EXERCISE AIM: Report how many lines of the data below include the string "heading". Give only the number.

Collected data
————
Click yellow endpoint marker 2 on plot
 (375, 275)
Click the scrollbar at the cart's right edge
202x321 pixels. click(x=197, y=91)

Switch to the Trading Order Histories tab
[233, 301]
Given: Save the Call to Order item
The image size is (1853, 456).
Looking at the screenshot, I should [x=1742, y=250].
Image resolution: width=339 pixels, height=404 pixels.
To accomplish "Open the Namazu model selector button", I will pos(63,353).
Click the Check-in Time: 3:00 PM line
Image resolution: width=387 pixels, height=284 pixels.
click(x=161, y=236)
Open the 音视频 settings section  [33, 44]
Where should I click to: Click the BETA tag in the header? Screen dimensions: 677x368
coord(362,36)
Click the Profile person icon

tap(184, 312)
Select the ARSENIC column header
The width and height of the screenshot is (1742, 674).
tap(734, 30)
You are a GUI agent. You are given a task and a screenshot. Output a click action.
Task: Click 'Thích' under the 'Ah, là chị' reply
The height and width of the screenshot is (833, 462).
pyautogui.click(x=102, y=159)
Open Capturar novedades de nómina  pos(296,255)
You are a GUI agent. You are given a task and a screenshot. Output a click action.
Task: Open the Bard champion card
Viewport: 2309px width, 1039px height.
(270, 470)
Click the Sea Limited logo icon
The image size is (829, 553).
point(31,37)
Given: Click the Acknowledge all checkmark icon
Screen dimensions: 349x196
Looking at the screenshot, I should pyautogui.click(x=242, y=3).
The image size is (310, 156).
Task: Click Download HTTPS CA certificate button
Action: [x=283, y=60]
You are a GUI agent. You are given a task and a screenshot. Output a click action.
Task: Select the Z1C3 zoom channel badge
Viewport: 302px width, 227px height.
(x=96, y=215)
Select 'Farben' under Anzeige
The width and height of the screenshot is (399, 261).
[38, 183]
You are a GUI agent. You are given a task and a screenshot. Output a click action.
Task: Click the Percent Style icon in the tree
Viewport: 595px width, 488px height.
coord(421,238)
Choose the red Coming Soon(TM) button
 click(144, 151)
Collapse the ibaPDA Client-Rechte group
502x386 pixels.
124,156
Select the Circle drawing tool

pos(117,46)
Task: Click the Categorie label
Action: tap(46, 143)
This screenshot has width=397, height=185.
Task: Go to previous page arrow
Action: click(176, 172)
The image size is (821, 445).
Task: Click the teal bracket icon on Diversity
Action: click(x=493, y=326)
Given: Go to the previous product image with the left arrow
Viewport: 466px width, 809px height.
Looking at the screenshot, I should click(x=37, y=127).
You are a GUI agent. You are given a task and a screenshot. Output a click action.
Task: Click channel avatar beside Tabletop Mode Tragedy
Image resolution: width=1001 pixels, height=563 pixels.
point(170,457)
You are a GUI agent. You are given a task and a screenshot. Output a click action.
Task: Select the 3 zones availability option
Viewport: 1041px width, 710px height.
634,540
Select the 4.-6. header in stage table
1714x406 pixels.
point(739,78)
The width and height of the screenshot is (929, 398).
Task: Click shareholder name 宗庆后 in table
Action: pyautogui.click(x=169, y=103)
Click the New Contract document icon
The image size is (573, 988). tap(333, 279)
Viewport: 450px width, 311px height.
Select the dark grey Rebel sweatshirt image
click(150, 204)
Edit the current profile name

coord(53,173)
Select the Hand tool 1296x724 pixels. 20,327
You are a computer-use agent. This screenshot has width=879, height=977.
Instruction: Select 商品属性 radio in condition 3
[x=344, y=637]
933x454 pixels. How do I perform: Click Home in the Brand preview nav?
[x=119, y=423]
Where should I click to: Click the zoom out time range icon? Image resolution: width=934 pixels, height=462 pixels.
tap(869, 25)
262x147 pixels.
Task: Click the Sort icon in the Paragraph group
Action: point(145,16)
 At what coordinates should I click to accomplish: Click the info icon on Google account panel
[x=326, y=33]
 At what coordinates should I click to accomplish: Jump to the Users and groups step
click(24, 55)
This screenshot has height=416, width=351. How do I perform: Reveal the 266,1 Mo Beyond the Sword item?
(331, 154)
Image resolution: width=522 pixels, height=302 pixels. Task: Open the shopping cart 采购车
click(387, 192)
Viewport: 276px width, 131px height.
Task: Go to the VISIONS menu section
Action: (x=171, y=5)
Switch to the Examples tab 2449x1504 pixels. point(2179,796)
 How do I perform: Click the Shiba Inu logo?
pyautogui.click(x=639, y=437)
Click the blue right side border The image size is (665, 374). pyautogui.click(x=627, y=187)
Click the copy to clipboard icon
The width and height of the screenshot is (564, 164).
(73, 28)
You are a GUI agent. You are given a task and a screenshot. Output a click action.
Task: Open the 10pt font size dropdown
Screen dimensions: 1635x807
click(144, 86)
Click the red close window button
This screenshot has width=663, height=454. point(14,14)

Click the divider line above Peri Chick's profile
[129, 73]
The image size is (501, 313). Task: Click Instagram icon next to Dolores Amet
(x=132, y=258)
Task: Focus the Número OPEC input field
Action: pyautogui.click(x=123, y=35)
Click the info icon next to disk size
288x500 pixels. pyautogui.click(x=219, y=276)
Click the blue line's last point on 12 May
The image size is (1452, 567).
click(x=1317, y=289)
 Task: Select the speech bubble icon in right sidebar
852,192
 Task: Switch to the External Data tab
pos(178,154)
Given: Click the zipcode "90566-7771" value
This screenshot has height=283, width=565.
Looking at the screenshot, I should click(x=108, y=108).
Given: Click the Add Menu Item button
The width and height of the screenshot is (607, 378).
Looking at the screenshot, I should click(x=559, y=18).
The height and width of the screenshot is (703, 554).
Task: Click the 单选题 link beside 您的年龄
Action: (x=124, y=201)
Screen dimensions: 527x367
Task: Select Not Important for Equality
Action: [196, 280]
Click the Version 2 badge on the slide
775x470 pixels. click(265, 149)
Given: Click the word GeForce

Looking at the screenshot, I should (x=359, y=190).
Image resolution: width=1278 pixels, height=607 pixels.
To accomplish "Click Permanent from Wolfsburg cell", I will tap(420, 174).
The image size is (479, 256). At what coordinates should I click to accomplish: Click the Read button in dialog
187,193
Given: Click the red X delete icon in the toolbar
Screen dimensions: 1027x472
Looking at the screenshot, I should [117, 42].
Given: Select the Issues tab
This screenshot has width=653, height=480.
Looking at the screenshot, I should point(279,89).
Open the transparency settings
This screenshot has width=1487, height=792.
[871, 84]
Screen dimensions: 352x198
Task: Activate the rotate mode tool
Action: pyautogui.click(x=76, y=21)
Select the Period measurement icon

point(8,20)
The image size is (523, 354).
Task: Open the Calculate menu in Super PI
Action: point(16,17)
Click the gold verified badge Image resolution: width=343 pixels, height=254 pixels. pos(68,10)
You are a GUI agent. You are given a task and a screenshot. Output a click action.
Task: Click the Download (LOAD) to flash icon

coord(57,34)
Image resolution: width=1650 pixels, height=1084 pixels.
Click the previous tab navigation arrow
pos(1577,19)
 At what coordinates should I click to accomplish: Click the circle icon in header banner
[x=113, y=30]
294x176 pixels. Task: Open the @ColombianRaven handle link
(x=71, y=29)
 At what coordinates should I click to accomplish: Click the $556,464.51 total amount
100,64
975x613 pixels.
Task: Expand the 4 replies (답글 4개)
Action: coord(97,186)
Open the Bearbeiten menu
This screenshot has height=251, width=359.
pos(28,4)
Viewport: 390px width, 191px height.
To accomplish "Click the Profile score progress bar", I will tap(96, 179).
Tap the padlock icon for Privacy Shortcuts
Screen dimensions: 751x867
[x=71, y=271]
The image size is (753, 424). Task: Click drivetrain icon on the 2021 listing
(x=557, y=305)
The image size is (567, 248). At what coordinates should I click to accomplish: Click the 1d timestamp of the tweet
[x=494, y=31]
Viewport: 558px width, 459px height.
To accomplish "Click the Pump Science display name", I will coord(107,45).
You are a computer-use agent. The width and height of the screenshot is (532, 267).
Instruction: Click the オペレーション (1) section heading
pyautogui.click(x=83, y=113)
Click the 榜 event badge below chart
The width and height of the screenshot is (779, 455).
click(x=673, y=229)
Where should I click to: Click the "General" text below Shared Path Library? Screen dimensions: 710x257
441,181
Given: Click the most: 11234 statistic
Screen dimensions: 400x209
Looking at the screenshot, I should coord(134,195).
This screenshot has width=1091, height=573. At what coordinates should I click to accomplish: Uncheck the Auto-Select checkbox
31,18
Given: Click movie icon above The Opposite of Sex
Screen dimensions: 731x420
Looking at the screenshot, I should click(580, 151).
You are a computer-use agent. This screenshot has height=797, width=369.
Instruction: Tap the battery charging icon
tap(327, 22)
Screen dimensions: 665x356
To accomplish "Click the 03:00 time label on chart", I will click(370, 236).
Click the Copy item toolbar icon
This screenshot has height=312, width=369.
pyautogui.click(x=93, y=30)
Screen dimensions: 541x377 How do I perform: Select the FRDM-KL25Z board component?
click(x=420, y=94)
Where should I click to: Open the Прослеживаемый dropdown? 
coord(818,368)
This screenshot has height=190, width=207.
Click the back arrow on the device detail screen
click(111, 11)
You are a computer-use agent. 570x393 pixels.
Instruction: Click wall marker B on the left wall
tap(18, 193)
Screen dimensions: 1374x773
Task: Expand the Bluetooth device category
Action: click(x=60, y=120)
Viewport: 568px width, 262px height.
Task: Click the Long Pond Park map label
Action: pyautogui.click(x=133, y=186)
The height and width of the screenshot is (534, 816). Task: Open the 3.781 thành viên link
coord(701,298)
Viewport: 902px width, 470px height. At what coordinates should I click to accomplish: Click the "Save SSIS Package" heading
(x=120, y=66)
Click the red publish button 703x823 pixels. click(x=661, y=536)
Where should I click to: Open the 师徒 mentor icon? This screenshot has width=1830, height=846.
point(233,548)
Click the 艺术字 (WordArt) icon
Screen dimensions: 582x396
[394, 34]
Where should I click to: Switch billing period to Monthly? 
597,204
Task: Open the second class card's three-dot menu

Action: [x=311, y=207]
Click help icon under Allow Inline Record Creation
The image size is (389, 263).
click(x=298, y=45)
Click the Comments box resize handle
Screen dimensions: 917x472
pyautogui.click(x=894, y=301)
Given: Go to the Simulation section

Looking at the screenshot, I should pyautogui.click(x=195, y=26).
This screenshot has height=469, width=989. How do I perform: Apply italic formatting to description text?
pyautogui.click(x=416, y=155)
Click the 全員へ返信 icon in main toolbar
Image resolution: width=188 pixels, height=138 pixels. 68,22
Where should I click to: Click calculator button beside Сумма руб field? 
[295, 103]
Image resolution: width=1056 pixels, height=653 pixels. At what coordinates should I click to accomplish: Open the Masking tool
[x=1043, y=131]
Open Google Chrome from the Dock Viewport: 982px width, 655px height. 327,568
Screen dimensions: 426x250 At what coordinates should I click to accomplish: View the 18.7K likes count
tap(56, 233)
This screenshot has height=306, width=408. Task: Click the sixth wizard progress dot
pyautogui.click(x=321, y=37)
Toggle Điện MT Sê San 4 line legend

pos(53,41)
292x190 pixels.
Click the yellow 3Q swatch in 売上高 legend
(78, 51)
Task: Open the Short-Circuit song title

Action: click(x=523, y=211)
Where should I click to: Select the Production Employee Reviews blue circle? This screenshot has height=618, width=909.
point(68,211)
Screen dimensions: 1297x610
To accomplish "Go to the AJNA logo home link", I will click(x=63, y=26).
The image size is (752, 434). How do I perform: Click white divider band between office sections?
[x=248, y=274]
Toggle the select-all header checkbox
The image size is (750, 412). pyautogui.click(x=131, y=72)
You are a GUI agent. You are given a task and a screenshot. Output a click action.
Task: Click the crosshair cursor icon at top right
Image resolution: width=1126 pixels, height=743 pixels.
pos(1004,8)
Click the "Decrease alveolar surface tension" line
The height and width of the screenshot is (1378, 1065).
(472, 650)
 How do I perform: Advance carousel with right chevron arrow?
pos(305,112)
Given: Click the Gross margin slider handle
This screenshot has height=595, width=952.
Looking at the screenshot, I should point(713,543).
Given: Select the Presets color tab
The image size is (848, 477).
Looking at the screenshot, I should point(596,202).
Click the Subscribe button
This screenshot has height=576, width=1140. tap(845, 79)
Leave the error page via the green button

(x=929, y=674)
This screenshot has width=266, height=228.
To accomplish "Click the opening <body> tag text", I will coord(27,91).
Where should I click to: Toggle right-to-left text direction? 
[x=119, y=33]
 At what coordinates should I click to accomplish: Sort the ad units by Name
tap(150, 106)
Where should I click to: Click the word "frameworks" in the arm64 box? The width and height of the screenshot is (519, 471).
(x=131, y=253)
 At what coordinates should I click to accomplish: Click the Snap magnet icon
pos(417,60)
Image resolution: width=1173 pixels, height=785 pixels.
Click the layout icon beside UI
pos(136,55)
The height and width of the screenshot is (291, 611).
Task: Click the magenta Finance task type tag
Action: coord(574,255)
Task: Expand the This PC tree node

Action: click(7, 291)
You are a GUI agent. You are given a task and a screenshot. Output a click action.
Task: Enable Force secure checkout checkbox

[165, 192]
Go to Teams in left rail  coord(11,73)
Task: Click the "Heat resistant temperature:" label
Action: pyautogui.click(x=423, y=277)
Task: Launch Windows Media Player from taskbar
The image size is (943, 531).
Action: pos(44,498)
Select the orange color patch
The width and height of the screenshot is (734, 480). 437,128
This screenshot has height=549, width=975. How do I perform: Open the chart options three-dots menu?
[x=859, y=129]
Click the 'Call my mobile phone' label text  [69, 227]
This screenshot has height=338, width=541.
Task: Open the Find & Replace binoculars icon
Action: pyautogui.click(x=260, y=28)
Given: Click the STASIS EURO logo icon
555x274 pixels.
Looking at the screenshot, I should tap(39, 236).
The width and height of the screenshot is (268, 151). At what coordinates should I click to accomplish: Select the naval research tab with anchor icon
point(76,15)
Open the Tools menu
————
RESULT: 2